Gelen aksesuarları yerleştirdikten sonra yatağıma uzandım. Sabah yaşlı gözlerimle uyandığımda yanımda Özgür yoktu. Ve hayır çorba da yoktu. Evin içinde de kimse yoktu.
Çok garipti gerçekten. Özgür’ün kollarıyla sarıldığımda 3 sene sonra ilk defa yalnızlığımı biriyle paylaştığımı hissetmiştim. Bunu kendime itiraf etmem epey zamanımı almıştı ama doğru olan buydu işte. Ona güvenebileceğimi hissederek uyumuştum. Düşünüyorum da fena saçmalamışım. Kimseye güvenmemeliyim. Sonunda beni bırakıyorlar çünkü. Ben güvenmek deyince bir şeylerimi birilerine emanet etmekten bahsetmiyorum. Ben kendimi emanet ediyorum karşımdakine. İşte o yüzden fani olan hiçbir şeye güvenmemeliydim…

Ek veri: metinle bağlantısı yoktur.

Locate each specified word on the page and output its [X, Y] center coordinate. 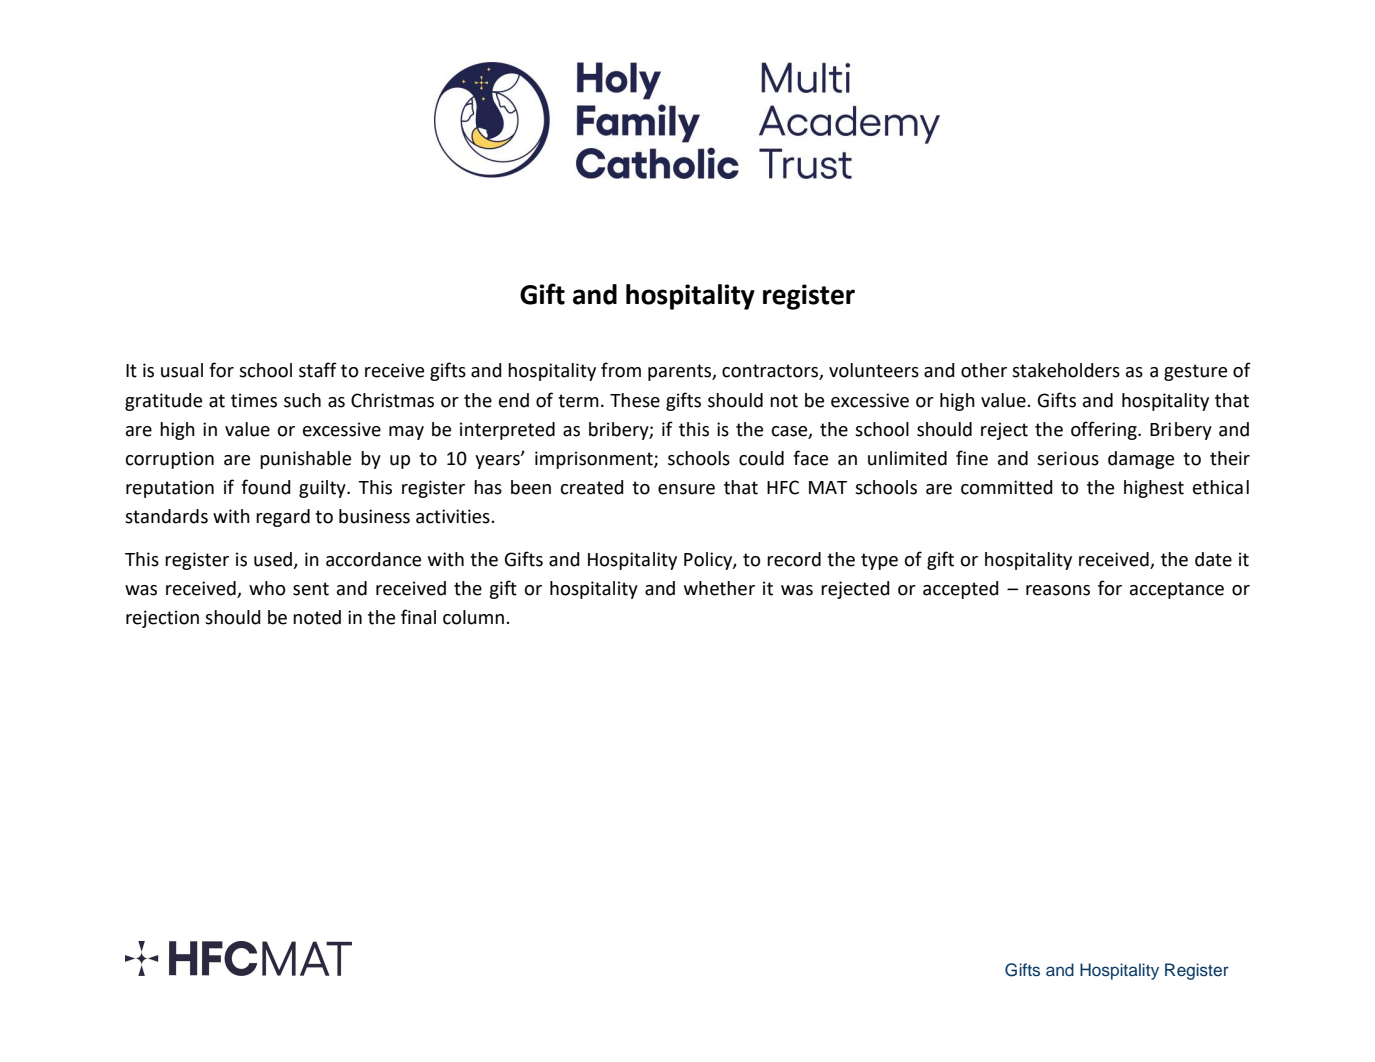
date [1213, 559]
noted [317, 617]
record [794, 559]
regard [283, 518]
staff [318, 370]
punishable [305, 460]
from [621, 370]
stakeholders [1066, 370]
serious [1068, 458]
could [761, 458]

Gözlerimi kapatıp sessizliği dinlerken kapıdan kilit sesi geldi. Gözlerim açıp yavaşça ayağa kalktım. Kapıdan yavaşça çıkarken konuşmam gereken konuları düşündüm. Allah’ım saçmalamak genlerimde mi var?
Salonda elinde sigarasıyla oturan Özgür’e kapı eşiğinden bakarken gözlerinin gözlerimle buluşmasıyla karşısındaki sehpaya oturdum. Ne kadarda ifadesiz bakıyordu. Onun gibi olmayı isterdim…

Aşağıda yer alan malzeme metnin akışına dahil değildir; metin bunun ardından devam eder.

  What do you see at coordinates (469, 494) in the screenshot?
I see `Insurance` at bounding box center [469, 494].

“Konuşmayacağını biliyorum. O yüzden direk konuya gireyim ben… Bu evde yaşayacağıma göre kirasını ödemem gerekiyor. Yani kirayı bir kağıda yazıver sen. Bir de anahtarını versen de kendime bir anahtar yaptırsam?” gözlerini kapatıp başını koltuğa yasladı. Karşımdaki manzara karşısında yutkunup gözlerimi kapattım bende. Odada öyle bir elektrik vardı ki… Anlayamıyordum. Ona çekiliyordum sanki. Gözlerimi titrekçe açtığımda dudaklarından süzülen sigara dumanın yolunu izledim.
Gözlerini açıp gözlerime baktı. Baktı demek yeter miydi ki? Sanki içime kapattığım, kendime sakladığım gerçeklerimi bulmak ister gibi baktı. Ya da ben yine saçmalıyordum bilmiyorum. Gözlerinde saf ifadesizlik olan biri için bunları söylemek…

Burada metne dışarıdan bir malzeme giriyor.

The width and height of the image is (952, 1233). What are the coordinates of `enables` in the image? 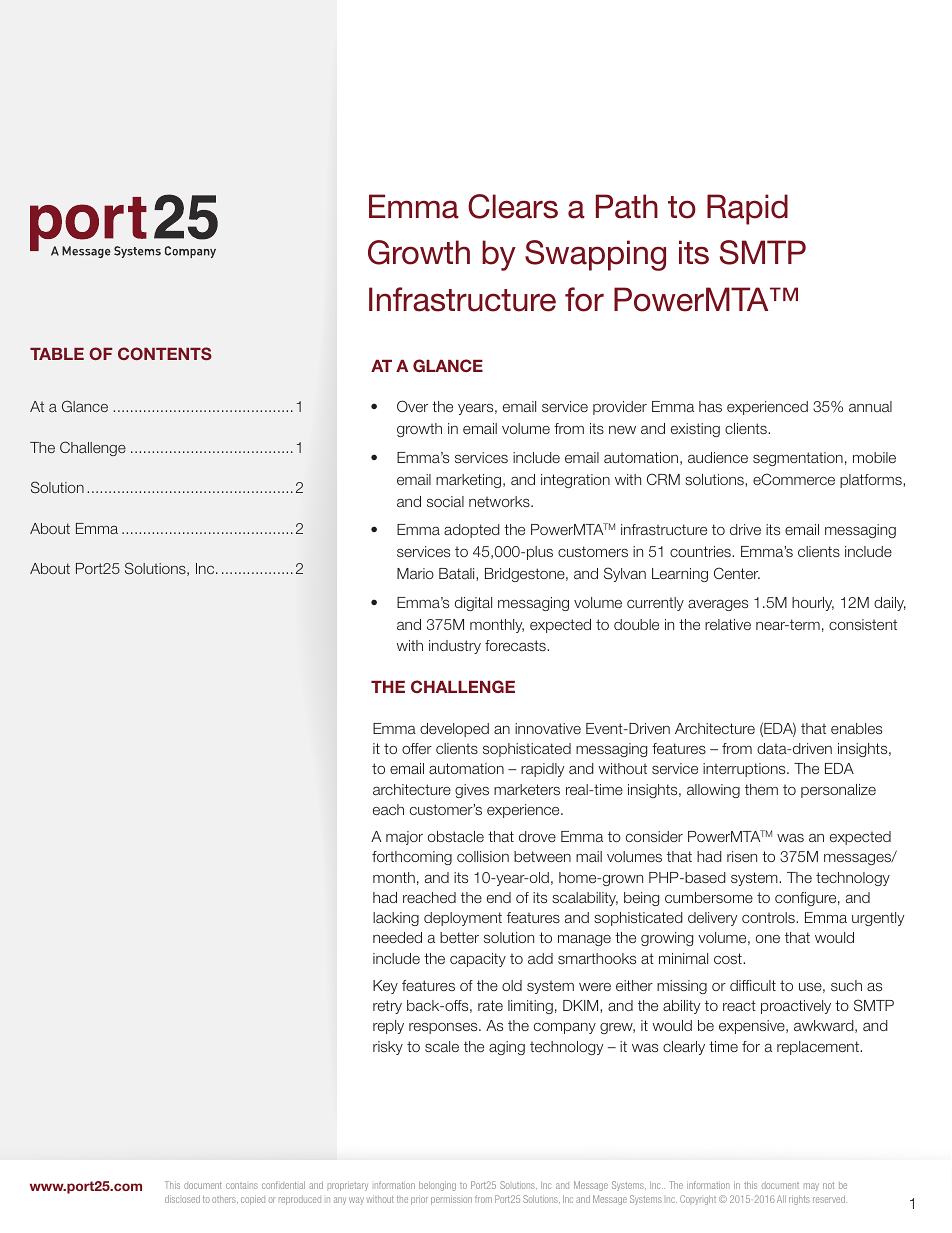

“Sarışın…” boğuk çıkan sesiyle hızla ona döndüm. Kalbim pıt pıt atarken gözlerim şaşkınlığını belli edercesine açıldı. Gözleriyle bir yeri işaret etti. Gözlerimi yavaşça işaret ettiği yere çevirdim. Konsolun üzerindeki anahtarı gördüğümde yutkundum.
Ayaklarım benden izinsiz anahtara yürürken arkamda hareketlenmiş bedeni seziyordum. Anahtarı elime alıp Özgür’ün kapıdan çıkışını izledim. Garip bir şekilde gitmesini istemediğimi fark ettim. Ama insanlar giderdi. Onlar gitmek için yaratılmışlardı sanki…
Omuzlarımı düşürüp salonun ışığını kapattım. Ertesi gün okula gidecektim ve benim eski evime gidip kalan eşyalarımı almam gerekiyordu. Ama korkuyordum… Özlediklerimle yüzleşmek beni korkutuyordu.
Derin bir nefes alıp odama girdim. Üzerimde siyah eşofmanım ve siyah tişörtüm vardı. Telefonumu masanın üzerinden alıp cebime tıkıştırdım. Ayaklarım kapıya yönelirken ışıkları söndürdüm. Kapıyı kilitleyip asansöre yöneldim.
Yüzüm soğuk havayla buluştuğunda taksi kapı önündeydi. Arka kapıyı açıp arabaya yerleştim. Zor olacaktı ama yapacaktım…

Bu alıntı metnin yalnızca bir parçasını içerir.